• _TEXT SEGMENT_:
* * * *
Back to the Beginning: What Genesis Is Teaching Me This Time
A return to page one—with new questions, deeper wonder, and unexpected clarity.
These past few weeks, I’ve been stressed—mentally and creatively blocked, and if I’m being r e a l l y honest, on the verge of just giving up.
I haven’t been able to have content planned.
Couldn’t even pick up a book or record a poem.
But suddenly, I felt the tug to pick up the Bible and read Genesis.
Back to the beginning, when the world was a big void.
Before trauma, before systems, before striving. And what I’ve found reading the first book of the Bible again isn’t just stories I heard in Sunday school.
I’m finding patterns. Wounds. Divine themes. Echoes of my own life.
I’ve been asking questions I never thought to ask before:
Why did Adam not answer God’s question and went straight into blaming Eve?
Was there a command to scatter before the Tower of Babel? (Spoiler: yes—Genesis 9:1.)
Why didn’t he talk to God about the famine since God brought him to that land?
Why didn’t Abram pray before going to Egypt? Why didn’t he ask for protection for Sarai?
What kind of covenant was being formed between God and His people—and how many are there in Genesis?
Why did Lot go with Abram when God told him to leave everything?
* * * *
• _PROVIDED DATA_:
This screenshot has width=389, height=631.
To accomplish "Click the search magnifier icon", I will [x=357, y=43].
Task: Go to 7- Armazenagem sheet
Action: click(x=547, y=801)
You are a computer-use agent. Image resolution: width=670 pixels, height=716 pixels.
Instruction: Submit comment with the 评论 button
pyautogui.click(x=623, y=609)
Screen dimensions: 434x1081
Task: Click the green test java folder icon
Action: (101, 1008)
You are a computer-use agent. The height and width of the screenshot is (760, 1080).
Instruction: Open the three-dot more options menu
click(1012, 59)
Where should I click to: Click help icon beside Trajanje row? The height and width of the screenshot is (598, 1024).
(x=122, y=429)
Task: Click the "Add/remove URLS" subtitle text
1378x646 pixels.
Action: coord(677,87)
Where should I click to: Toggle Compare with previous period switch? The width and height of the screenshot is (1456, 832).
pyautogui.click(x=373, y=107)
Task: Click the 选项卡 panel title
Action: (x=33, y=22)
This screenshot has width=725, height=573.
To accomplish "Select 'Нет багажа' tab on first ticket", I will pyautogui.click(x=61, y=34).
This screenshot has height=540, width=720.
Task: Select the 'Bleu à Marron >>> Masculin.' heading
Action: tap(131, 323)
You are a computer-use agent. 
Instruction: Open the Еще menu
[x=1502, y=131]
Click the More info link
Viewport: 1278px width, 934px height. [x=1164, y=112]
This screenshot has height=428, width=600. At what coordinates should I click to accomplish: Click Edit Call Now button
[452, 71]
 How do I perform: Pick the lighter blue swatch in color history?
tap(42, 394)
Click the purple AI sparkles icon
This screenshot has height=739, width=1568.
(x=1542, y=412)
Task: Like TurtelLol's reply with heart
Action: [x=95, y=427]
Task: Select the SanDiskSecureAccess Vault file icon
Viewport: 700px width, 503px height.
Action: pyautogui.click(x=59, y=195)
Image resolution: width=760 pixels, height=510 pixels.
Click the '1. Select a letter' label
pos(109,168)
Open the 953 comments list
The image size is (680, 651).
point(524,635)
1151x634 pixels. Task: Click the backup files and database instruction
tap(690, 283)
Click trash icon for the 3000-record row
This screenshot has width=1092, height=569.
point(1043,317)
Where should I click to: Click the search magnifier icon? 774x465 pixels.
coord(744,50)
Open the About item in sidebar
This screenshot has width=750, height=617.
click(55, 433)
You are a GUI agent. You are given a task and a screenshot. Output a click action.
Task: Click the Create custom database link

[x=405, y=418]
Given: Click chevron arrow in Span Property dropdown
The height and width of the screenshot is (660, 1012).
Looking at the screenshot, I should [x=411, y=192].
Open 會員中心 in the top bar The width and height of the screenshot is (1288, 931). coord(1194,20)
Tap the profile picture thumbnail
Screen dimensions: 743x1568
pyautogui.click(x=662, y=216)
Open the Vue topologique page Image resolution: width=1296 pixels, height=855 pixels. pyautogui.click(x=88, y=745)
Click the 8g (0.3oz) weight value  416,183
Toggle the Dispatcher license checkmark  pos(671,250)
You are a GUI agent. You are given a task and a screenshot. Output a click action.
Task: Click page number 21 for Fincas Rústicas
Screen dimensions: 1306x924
* * * *
• _TASKS AND EXERCISES_:
- a) Summarize the reflection on Genesis above in two sentences.
- b) Set down the passage of the reflection on Genesis above word for word, starting at "Before trauma, before" and ending at "protection for Sarai?".

• _OUTPUTS BY TASK_:
- a) After weeks of stress and creative block that left the writer unable to plan content, read, or record a poem, the writer felt drawn to read Genesis again. Instead of only the stories heard in Sunday school, the writer is now finding patterns, wounds, divine themes, and echoes of the writer's own life, and is asking new questions, such as why Adam blamed Eve, why Abram did not pray before going to Egypt, and what covenants were formed.

- b)
Before trauma, before systems, before striving. And what I’ve found reading the first book of the Bible again isn’t just stories I heard in Sunday school.
I’m finding patterns. Wounds. Divine themes. Echoes of my own life.
I’ve been asking questions I never thought to ask before:
Why did Adam not answer God’s question and went straight into blaming Eve?
Was there a command to scatter before the Tower of Babel? (Spoiler: yes—Genesis 9:1.)
Why didn’t he talk to God about the famine since God brought him to that land?
Why didn’t Abram pray before going to Egypt? Why didn’t he ask for protection for Sarai?